Recently I joined a wonderful book group in Mississippi via Skype and was asked about the differences between the Quakers and the Puritans. I knew that the Puritans didn’t like the Quakers, and that they persecuted and exiled them from Massachusetts Bay Colony. But I didn’t know much more than that. So I did a little digging.
Today Quakers are known as a peaceful people who embrace nonviolence and spiritual principles and who were strong advocates for the abolition of slavery in the 19th century. But in early 17th century New England, they were outlawed, imprisoned, exiled, and sometimes executed. Why?
Both the Puritans and the Church of England regarded Quakers as “heretics.” In Massachusetts Bay Colony, the Congregational Way (which the Puritans believed was the purified Church of England) was the only legal religion. Every resident was required to attend Sabbath worship and to pay local taxes to support the minister and church. Just as in England, it was treasonous to oppose the state religion.
The Quakers who came to Massachusetts in the 1650’s were as righteous and fanatical as the Puritans.
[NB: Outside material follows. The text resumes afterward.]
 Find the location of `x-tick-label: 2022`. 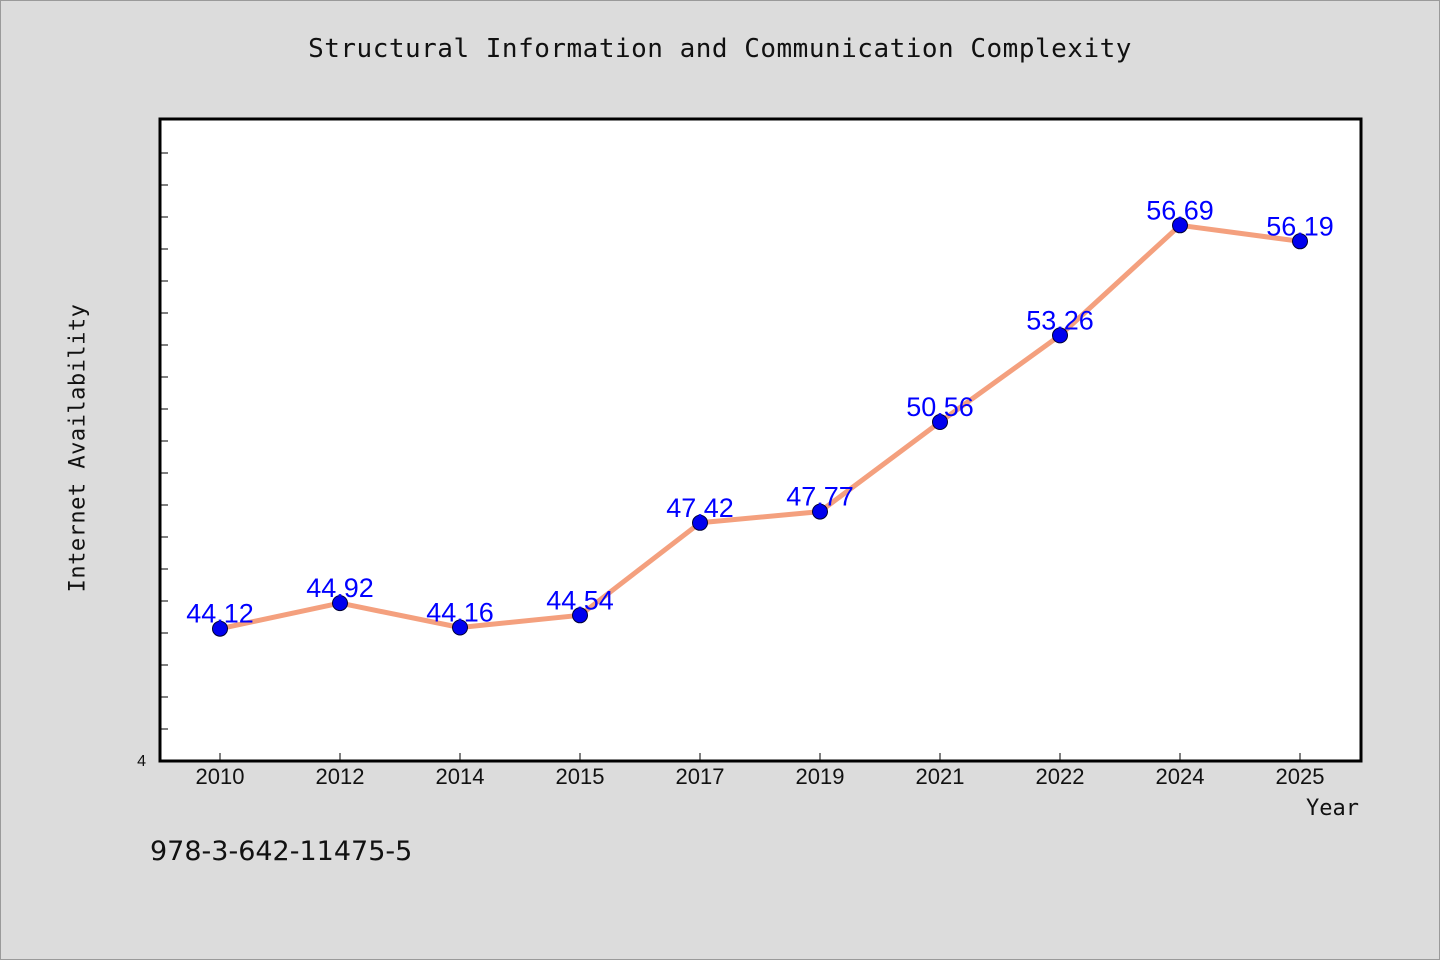

x-tick-label: 2022 is located at coordinates (1060, 776).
They knew very well they weren’t coming to a colony where their way of worship would be tolerated. They were there to make points about their own religion. And they weren’t quiet about it. In fact, they were often uncivil and overbearing and not always truthful. They made a practice of interrupting worship services, and of creating a raucous uproar by yelling and banging pots and pans in the streets. They shouted people down who didn’t agree with them and humiliated public figures with name-calling and ridicule. Sometimes they even stripped off their clothes in public. The Puritans responded to these outrages with fines, which escalated into more severe punishments, including boring holes in their tongues, whippings, banishments, and even executions.
We condemn the Puritans for their intolerance and persecution of other religious groups, and rightly so. But the 17th century Quakers weren’t quite the meek and innocent victims they’re portrayed as. Even Roger Williams, the early proponent of religious freedom who was banished from Massachusetts Bay Colony, was so irritated by Quaker incivility and lack of respect that he considered restricting their liberties. The Quakers were pretty disagreeable at times. Not so very different from the Puritans themselves.